Partial shading conditions (PSC) have negative effects on the operation of photovoltaic (PV) systems. In this paper, a PV array reconfiguration method is developed to minimize power losses of PV arrays under partial shading conditions. The proposed reconfiguration method is based on equalizing the reduction of the short-circuit current of the PV modules in the PV array. Eight state-of-the-art Convolutional Neural Network models are employed to estimate the effect of shading on the short-circuit current of a PV module. These models include LeNet-5, AlexNet, VGG 11, VGG 19, Inception V3, ResNet 18, ResNet 34, and ResNet 50. Among eight models, the VGG 19 achieves the best accuracy on 1842 sample images. Therefore, this model is used to estimate the ratio of the actual short-circuit current and the estimated short-circuit current in four studied shading scenarios.
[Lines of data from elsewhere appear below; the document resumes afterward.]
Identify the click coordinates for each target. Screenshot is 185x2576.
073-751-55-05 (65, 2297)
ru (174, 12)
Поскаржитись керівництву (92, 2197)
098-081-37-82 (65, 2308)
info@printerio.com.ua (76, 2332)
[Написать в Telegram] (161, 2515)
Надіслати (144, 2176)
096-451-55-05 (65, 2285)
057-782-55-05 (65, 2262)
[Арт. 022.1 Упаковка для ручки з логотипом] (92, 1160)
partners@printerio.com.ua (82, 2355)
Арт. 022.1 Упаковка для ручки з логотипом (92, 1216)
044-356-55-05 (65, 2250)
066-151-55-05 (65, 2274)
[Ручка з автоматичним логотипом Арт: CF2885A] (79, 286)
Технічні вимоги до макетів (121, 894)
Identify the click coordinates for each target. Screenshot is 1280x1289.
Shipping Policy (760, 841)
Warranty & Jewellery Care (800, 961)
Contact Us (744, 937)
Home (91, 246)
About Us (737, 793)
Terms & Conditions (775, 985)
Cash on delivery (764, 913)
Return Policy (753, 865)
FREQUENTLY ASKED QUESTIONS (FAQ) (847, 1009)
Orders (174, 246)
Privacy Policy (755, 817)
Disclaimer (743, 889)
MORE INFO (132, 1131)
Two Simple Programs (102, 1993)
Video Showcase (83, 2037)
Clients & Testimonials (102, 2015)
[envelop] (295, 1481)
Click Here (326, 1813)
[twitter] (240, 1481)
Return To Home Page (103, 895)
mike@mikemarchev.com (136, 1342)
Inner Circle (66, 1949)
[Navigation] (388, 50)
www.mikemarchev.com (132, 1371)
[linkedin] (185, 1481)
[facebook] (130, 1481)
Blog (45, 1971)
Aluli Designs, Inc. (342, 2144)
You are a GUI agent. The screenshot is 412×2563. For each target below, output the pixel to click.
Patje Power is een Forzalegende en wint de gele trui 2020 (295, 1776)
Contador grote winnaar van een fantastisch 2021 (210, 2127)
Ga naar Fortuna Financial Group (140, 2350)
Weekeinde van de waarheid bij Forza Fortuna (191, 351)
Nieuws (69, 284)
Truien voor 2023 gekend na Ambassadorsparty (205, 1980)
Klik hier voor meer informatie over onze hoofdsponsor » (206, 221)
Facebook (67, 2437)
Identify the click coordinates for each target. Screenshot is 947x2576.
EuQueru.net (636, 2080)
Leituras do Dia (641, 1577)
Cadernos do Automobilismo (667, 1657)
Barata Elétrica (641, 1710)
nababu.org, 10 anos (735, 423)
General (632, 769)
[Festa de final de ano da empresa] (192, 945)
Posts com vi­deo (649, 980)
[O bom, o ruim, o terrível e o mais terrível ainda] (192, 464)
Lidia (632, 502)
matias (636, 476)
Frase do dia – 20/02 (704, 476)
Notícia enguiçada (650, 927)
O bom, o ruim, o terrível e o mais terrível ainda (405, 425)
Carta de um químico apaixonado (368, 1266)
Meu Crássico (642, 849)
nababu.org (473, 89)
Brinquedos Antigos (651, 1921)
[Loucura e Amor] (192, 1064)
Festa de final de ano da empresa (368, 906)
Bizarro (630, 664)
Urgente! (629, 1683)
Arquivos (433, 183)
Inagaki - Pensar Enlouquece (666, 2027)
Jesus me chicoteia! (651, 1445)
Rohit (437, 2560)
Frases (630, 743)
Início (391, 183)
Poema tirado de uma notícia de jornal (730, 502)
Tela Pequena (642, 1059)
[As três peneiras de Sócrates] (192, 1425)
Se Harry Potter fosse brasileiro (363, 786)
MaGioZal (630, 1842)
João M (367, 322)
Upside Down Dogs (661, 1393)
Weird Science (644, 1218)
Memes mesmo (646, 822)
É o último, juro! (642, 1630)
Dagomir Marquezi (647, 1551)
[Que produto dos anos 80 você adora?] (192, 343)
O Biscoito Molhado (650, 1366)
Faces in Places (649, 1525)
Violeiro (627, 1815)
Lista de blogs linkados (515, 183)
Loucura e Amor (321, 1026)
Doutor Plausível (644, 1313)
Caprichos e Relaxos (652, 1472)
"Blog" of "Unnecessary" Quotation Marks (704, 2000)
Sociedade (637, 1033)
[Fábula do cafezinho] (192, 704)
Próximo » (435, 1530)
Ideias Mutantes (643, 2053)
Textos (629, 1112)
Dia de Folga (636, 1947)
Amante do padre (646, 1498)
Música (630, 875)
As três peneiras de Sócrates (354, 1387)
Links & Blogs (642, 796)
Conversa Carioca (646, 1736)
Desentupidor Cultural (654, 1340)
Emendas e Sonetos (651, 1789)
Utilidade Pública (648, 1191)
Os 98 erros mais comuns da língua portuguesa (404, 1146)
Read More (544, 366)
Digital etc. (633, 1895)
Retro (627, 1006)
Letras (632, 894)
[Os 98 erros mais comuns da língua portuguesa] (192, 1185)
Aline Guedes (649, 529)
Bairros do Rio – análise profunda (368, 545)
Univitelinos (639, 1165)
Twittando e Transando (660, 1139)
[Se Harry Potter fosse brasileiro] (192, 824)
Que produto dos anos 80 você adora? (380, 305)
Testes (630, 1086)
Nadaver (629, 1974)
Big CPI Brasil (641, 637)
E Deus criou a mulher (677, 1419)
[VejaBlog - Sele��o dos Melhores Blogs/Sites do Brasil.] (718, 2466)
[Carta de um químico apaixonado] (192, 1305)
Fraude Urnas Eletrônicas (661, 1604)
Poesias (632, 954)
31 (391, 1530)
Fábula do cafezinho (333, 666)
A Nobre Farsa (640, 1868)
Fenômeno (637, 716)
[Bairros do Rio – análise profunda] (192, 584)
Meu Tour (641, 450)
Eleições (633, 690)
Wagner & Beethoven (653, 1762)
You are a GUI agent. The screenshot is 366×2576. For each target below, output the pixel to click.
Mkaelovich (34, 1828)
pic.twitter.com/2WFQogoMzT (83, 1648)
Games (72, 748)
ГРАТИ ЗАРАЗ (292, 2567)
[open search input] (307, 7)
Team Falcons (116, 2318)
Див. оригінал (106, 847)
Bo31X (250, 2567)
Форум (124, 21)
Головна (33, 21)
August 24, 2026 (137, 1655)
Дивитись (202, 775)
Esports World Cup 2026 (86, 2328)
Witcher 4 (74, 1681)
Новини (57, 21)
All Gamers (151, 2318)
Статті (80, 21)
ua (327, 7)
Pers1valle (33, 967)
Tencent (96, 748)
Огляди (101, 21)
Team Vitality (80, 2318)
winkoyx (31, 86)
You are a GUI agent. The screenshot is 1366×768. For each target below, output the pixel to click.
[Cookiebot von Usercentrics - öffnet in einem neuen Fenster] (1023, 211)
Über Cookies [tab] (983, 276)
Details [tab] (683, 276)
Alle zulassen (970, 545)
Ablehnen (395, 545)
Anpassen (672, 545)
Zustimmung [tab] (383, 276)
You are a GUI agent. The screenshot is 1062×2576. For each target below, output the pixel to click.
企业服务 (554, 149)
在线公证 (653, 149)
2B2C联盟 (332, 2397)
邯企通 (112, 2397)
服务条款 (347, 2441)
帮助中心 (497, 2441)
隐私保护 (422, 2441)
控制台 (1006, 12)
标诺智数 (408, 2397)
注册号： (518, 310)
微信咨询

This ratio decides the switching rule between PV modules throughout the PV array under PSC. A 2×2 experimental PV array shows that the proposed reconfiguration method improves the output power from 5.81% to 25.19% in four shading patterns. Accordingly, the power losses are reduced from 1.32% to 13.75%. The power improvement and the reduction of power losses of the proposed dynamic PV array reconfiguration system under four case studies demonstrates its effectiveness in addressing the effects of PSC on the PV array.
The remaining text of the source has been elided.